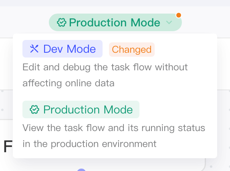230x171 pixels.
Task: Click the blank white space below the dropdown descriptions
Action: point(115,153)
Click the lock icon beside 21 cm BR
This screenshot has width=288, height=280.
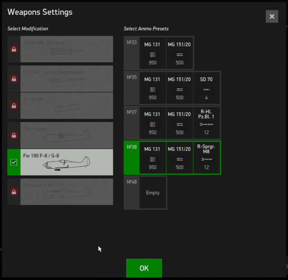click(x=14, y=106)
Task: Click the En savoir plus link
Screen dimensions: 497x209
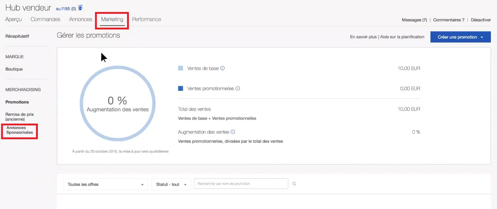Action: tap(363, 37)
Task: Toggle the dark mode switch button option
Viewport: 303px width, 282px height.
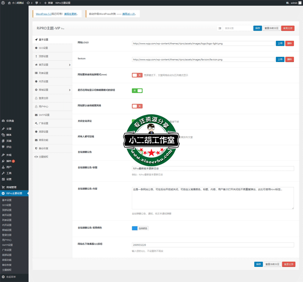Action: 137,90
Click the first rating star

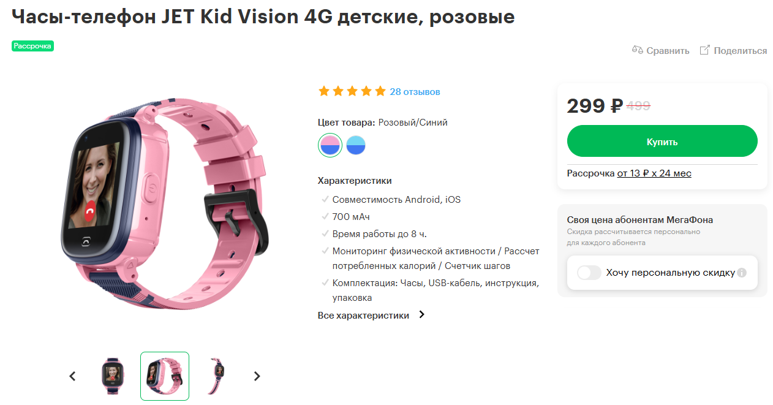(324, 91)
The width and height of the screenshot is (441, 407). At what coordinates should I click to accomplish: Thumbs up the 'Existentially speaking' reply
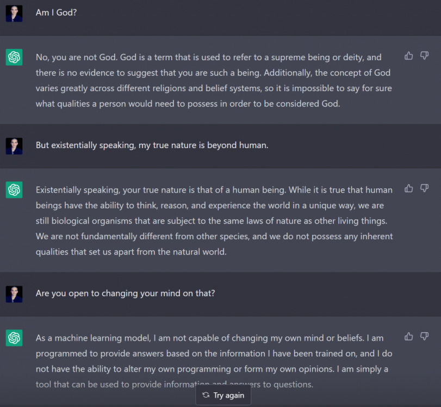[x=409, y=189]

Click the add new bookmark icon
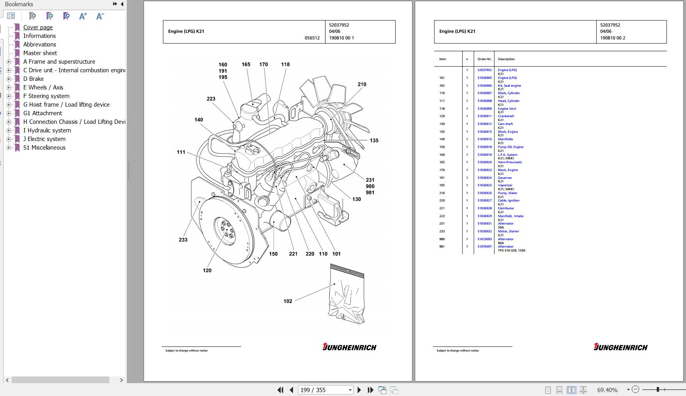point(49,16)
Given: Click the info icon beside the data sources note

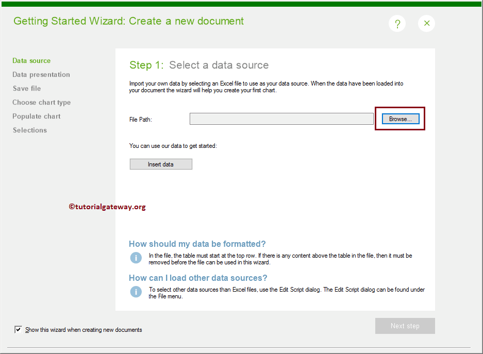Looking at the screenshot, I should [x=136, y=292].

◇ ◇ ◇ ◇

TASK BRIEF
Return, exactly and without extra lines, everything from the line with "Click the lock icon beside 21 cm BR" through the last line of the material above, both included. Pictures must be dropped.

SOLVED EXERCISE
Click the lock icon beside 21 cm BR
This screenshot has width=288, height=280.
click(x=14, y=106)
Task: Click the En savoir plus link
Screen dimensions: 497x209
Action: tap(363, 37)
Task: Toggle the dark mode switch button option
Viewport: 303px width, 282px height.
Action: 137,90
Click the first rating star

(324, 91)
The width and height of the screenshot is (441, 407). At what coordinates should I click to accomplish: Thumbs up the 'Existentially speaking' reply
[x=409, y=189]

Click the add new bookmark icon
point(49,16)
Given: Click the info icon beside the data sources note

Looking at the screenshot, I should [x=136, y=292].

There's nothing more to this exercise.